《歌手》持续前进所面临一场必然选择:它需要在节目本身的基础上进行更新换代,以适应观众审美远远超过它的成长速度。
>作者 | 黄云腾 饶文渊
一档综艺节目试图抵抗衰老和被观众抛弃的命运,结果如何?
《我是歌手》新一季节目在今晚(1月21日)首播。伴随7位首发歌手依次登台亮相,暌违观众10月之久的《我是歌手》宣布重返观众视野。与前几季节目相区分,第五季节目进行了更名和重新设计赛制,这档名为《歌手》的“新节目”播出时间也延后至周六晚间。
1月20日晚7点,500位大众评审团进入《歌手》录制现场。依然是高保真的音响设备、依然是那段歌手们从幕后走向观众的舞台、依然是照亮歌手登台的橙色放射状环形灯和配合演唱需要变化多样的灯光。
总导演洪涛在接受《三声》记者的采访时对此不置可否。“先默默做好当前的事情,毕竟节目需要适应新调整的播出时间段,团队也会根据实际情况反馈进行不断的摸索。”
《我是歌手》一直是湖南卫视的王牌节目和收视保证。在过去四年间,这档音乐真人秀为湖南卫视贡献了超过40亿的广告收入和常年的收视冠军宝座;对华语乐坛也有重要意义。节目重新发掘并推出了黄绮珊、邓紫棋、李荣浩等歌手,台湾歌手彭佳慧甚至在获得金曲奖后首先感谢了《我是歌手》节目组,“谢谢湖南卫视洪涛导演,让更多人听到彭佳慧的声音。”
四年的播出时间也让《我是歌手》的大量问题得以暴露:资源消耗、节目模式落伍与被大量复制。《歌手》面临的诸多质疑在节目开播前便形成独特磁场。磁场内仍是这档节目获得的巨额招商数字、强大的嘉宾阵容;磁场外则是《歌手》持续前进所面临的必然选择:它需要在节目本身的基础上进行更新换代,以适应远远超过它成长速度的观众审美提升。
最大的改变
在1月20日第二期节目的录制发布会现场,洪涛向媒体承认了自己的焦虑感,“每一次我们都会想,怎么样让大家看一个老牌节目?怎么样能让大家看到一些新意?其实这个归根结底是一档电视节目。”

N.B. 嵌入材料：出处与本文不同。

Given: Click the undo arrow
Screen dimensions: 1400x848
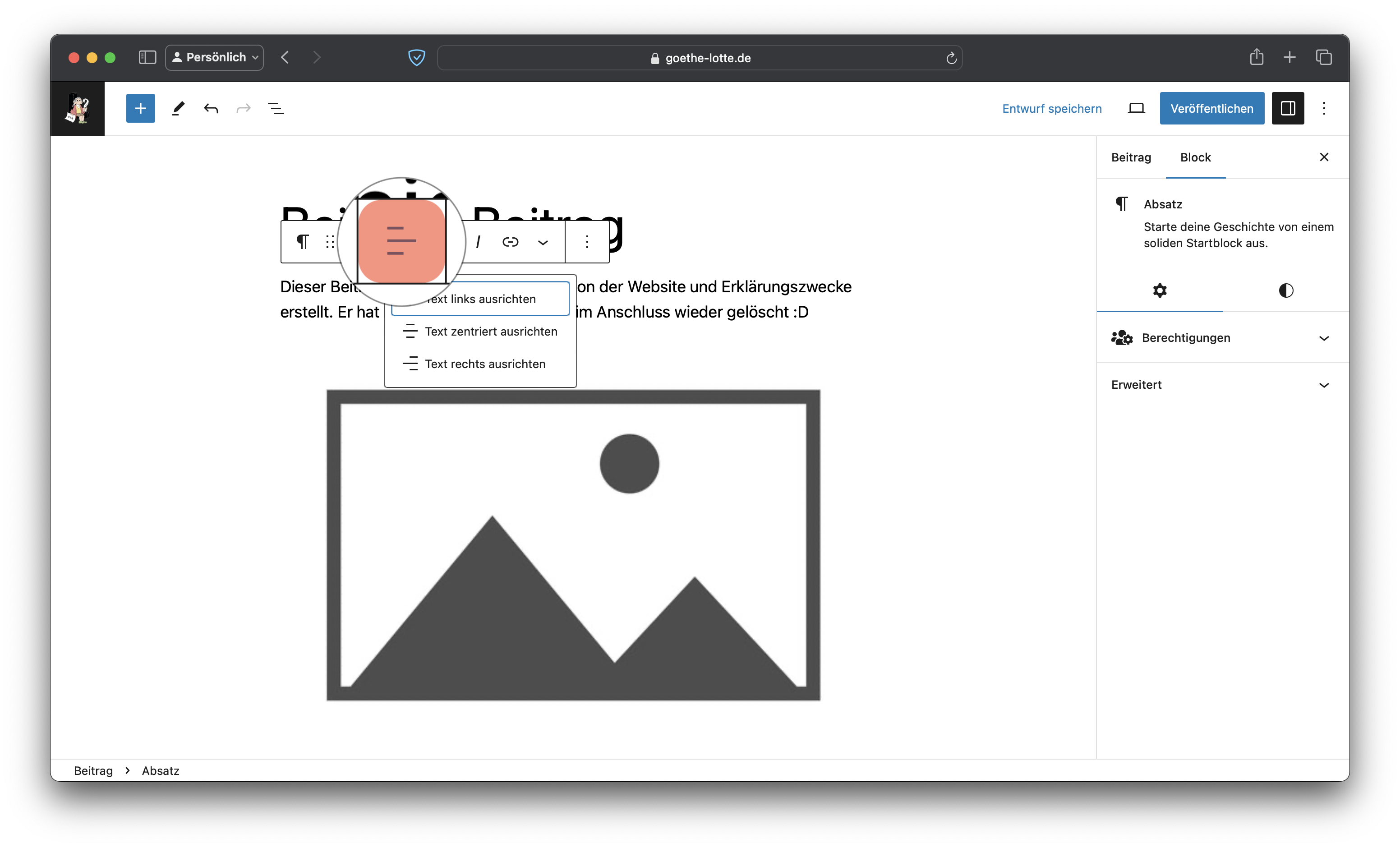Looking at the screenshot, I should coord(211,108).
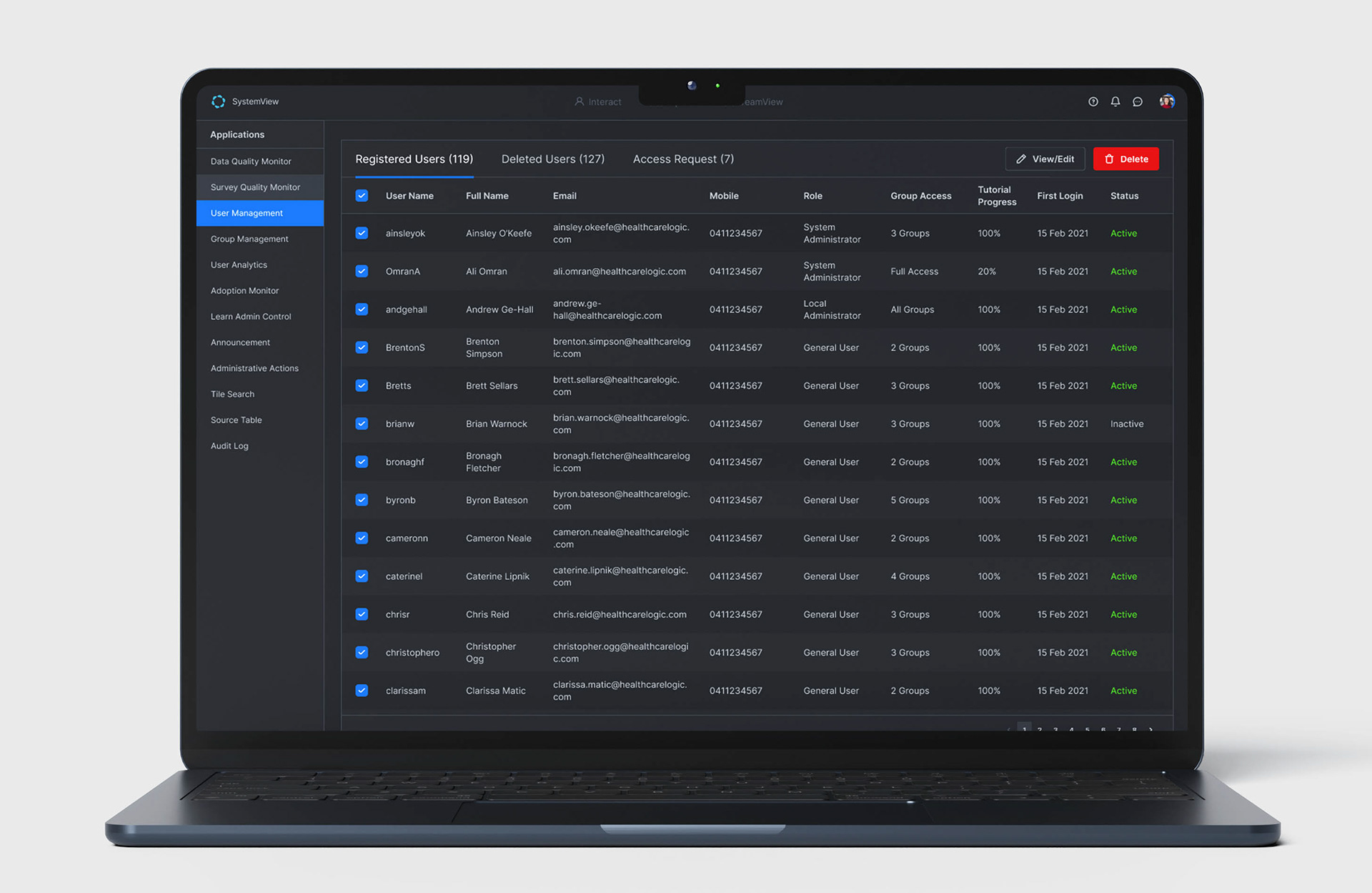Screen dimensions: 1372x893
Task: Open Data Quality Monitor in the sidebar
Action: pos(251,162)
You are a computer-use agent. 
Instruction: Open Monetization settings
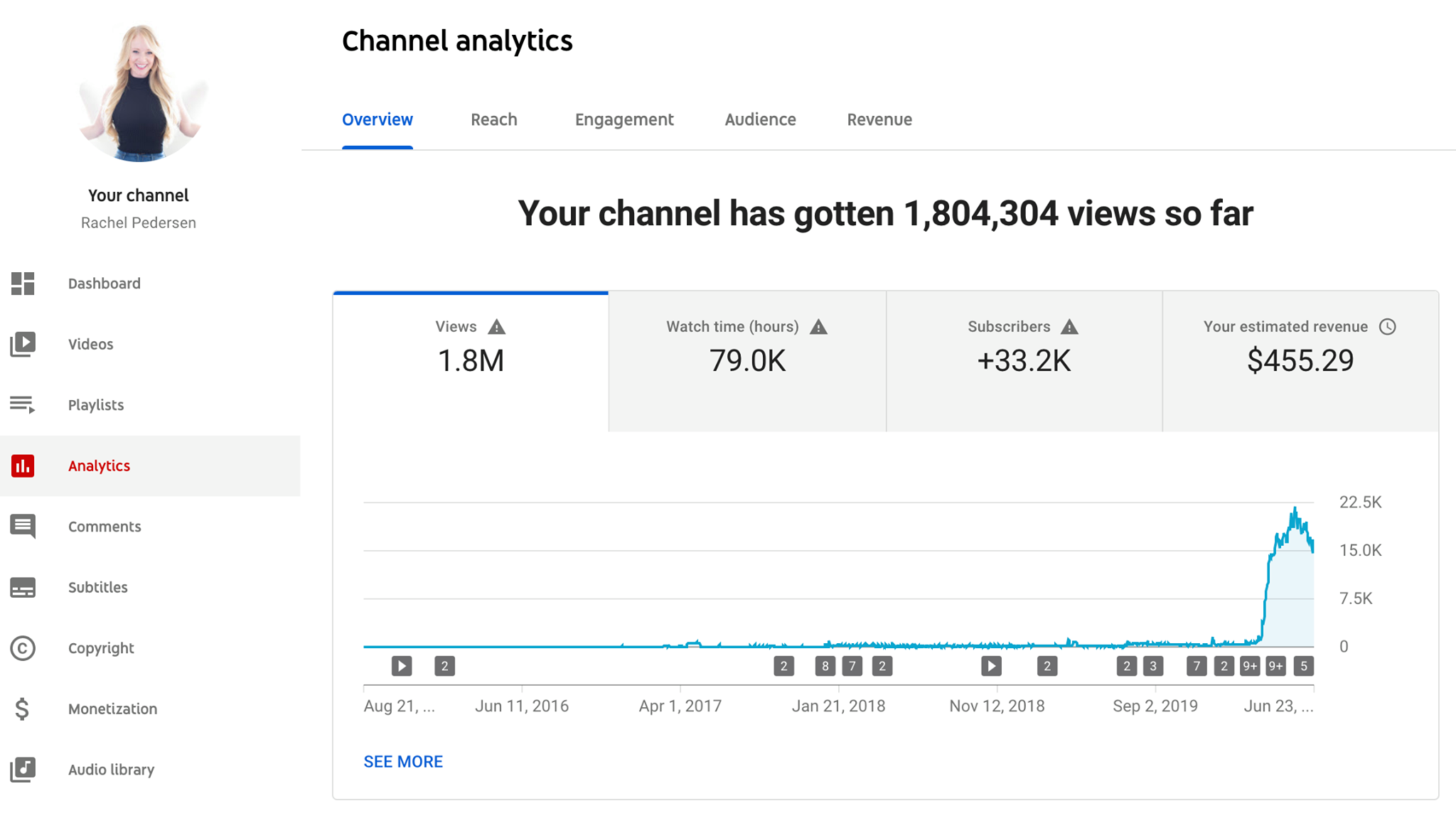point(112,709)
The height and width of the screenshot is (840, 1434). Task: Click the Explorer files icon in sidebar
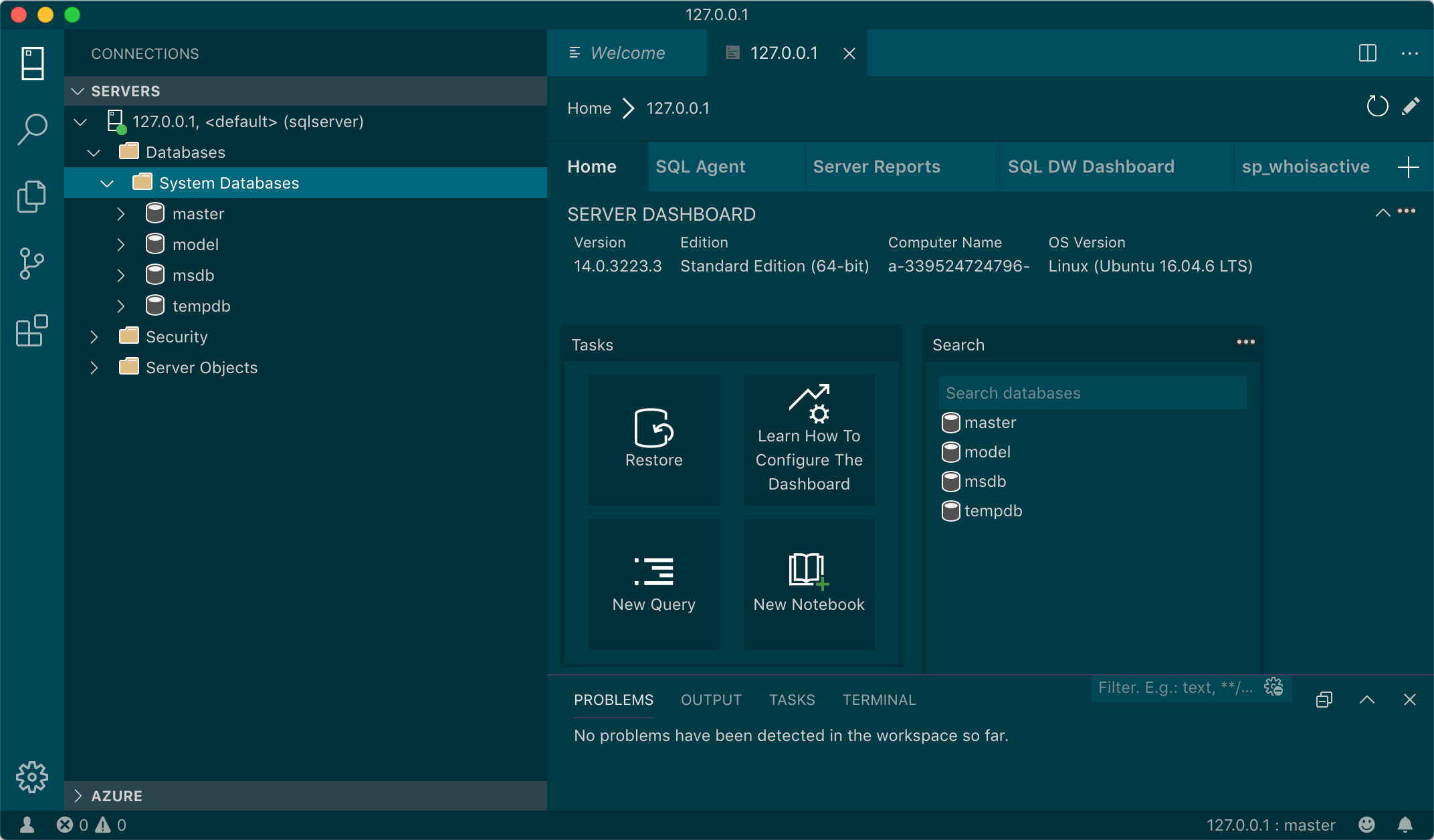tap(32, 197)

《我是歌手》在此基础上展开了一场开播四年以来的最大变革。在某种程度上,这档节目试图抵抗来自外界针对电视综艺“事不过三”的争议和质疑,同时挽回节目的年轻形象。《我是歌手》因此改名为《歌手》,同时在赛制上进行了重新梳理与组合。
最大的改革在于赛制加强了竞技和淘汰元素的考虑。根据洪涛介绍,本季比拼将激化淘汰机制,除了第一轮是两周淘汰一位之外,之后期期都有淘汰。节目同时新增“逆战”和“挑战”新概念。挑战歌手进入前四则当场最末尾淘汰,否则挑战歌手淘汰;而双周则是两周累计排名最末的歌手被淘汰,设置原因是导演组对歌手的“用心良苦”,“一个歌手在乐坛立足,既要在同辈中出类拔萃,也要受得住后浪向前推,更要能接得住前辈的回马枪。”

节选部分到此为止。